Open AccessUrinary glycoproteins associated with aggressive prostate cancer
Author(s) -
Mingming Dong,
T. Mamie Lih,
Shao Yung Chen,
Kyung Cho Cho,
Rodrigo Vargas Eguez,
Naseruddin Höti,
Yangying Zhou,
Weiming Yang,
Leslie A. Mangold,
Daniel W. Chan,
Zhen Zhang,
Lori J. Sokoll,
Alan W. Partin,
Hui Zhang
Publication year - 2020
Publication title -
theranostics
Language(s) - English
Resource type - Journals
SCImago Journal Rank - 2.689
H-Index - 97
ISSN - 1838-7640
DOI - 10.7150/thno.47066
Subject(s) - prostate cancer , urinary system , glycoprotein , prostate , medicine , cancer , oncology , urology , cancer research , biology , biochemistry
Background: There is an urgent need for the detection of aggressive prostate cancer. Glycoproteins play essential roles in cancer development, while urine is a noninvasive and easily obtainable biological fluid that contains secretory glycoproteins from the urogenital system. Therefore, here we aimed to identify urinary glycoproteins that are capable of differentiating aggressive from non-aggressive prostate cancer. Methods: Quantitative mass spectrometry data of glycopeptides from a discovery cohort comprised of 74 aggressive (Gleason score ≥8) and 68 non-aggressive (Gleason score = 6) prostate cancer urine specimens were acquired via a data independent acquisition approach. The glycopeptides showing distinct expression profiles in aggressive relative to non-aggressive prostate cancer were further evaluated for their performance in distinguishing the two groups either individually or in combination with others using repeated 5-fold cross validation with logistic regression to build predictive models.

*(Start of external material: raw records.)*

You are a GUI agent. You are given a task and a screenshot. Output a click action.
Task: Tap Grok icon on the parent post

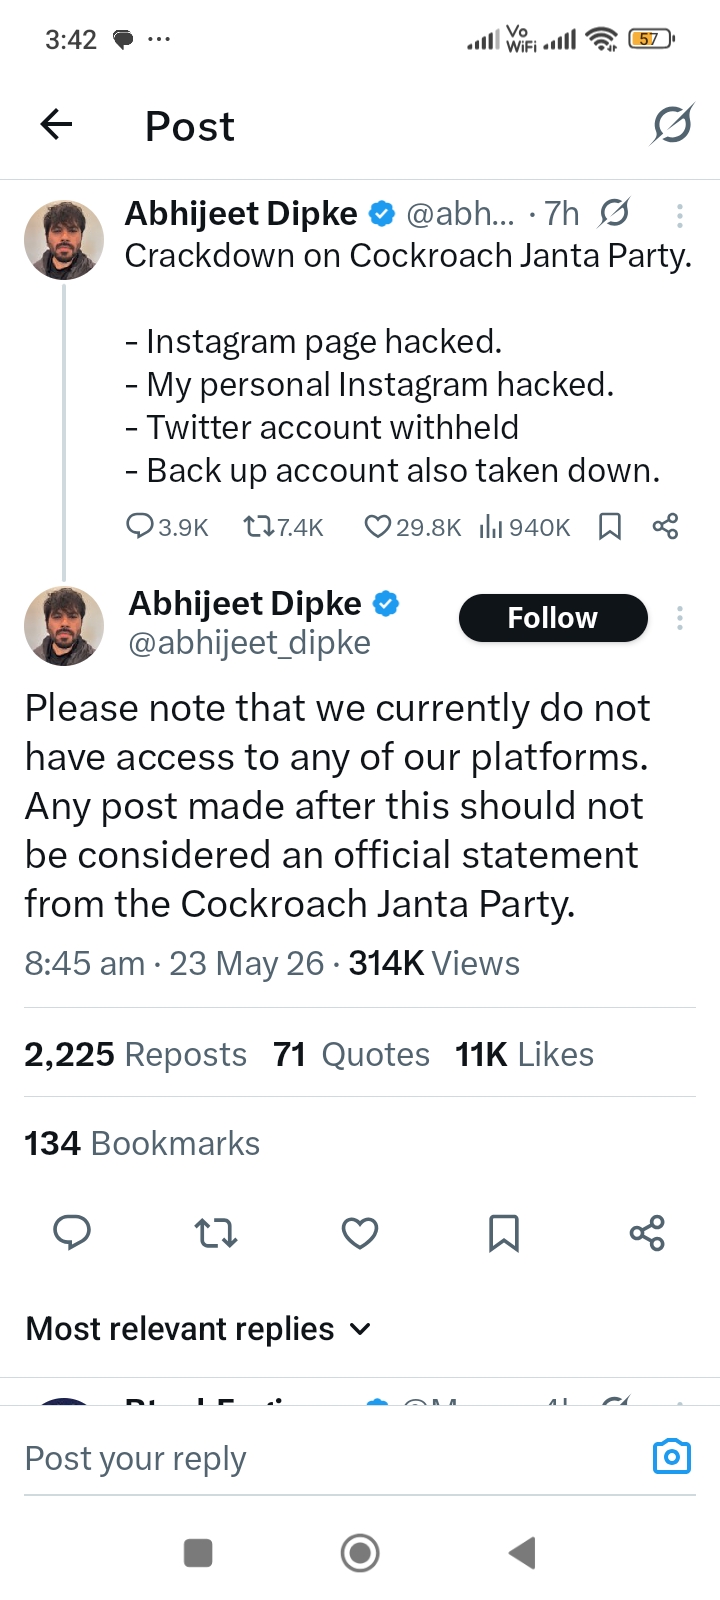coord(614,213)
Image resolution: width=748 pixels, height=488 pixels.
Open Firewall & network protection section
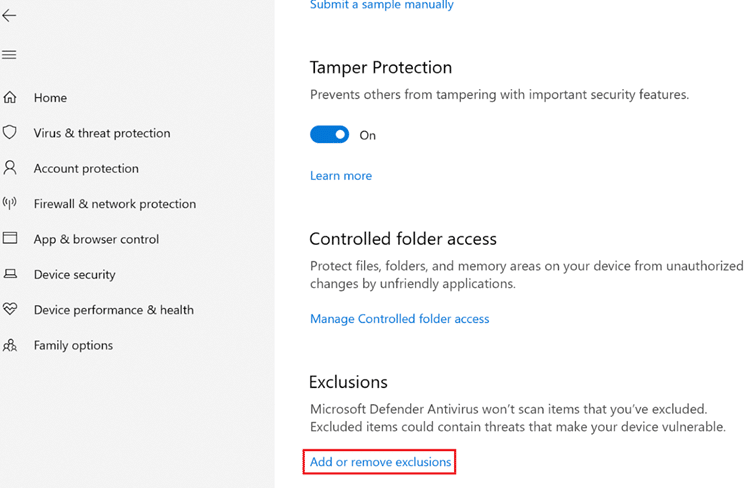pyautogui.click(x=115, y=204)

Predictive models showing good performance from the discovery cohort were further evaluated using a validation cohort. Results: Among the 20 candidate glycoproteins, urinary ACPP outperformed the other candidates. Urinary ACPP can also serve as an adjunct to serum PSA to further improve the discrimination power for aggressive prostate cancer (AUC= 0.82, 95% confidence interval 0.75 to 0.89). A three-signature panel including urinary ACPP, urinary CLU, and serum PSA displayed the ability to distinguish aggressive prostate cancer from non-aggressive prostate cancer with an AUC of 0.86 (95% confidence interval 0.8 to 0.92). Another three-signature panel containing urinary ACPP, urinary LOX, and serum PSA also demonstrated its ability in recognizing aggressive prostate cancer (AUC=0.82, 95% confidence interval 0.75 to 0.9). Moreover, consistent performance was observed from each panel when evaluated using a validation cohort. Conclusion: We have identified glycopeptides of urinary glycoproteins associated with aggressive prostate cancer using a quantitative mass spectrometry-based glycoproteomic approach and demonstrated their potential to serve as noninvasive urinary glycoprotein biomarkers worthy of further validation by a multi-center study.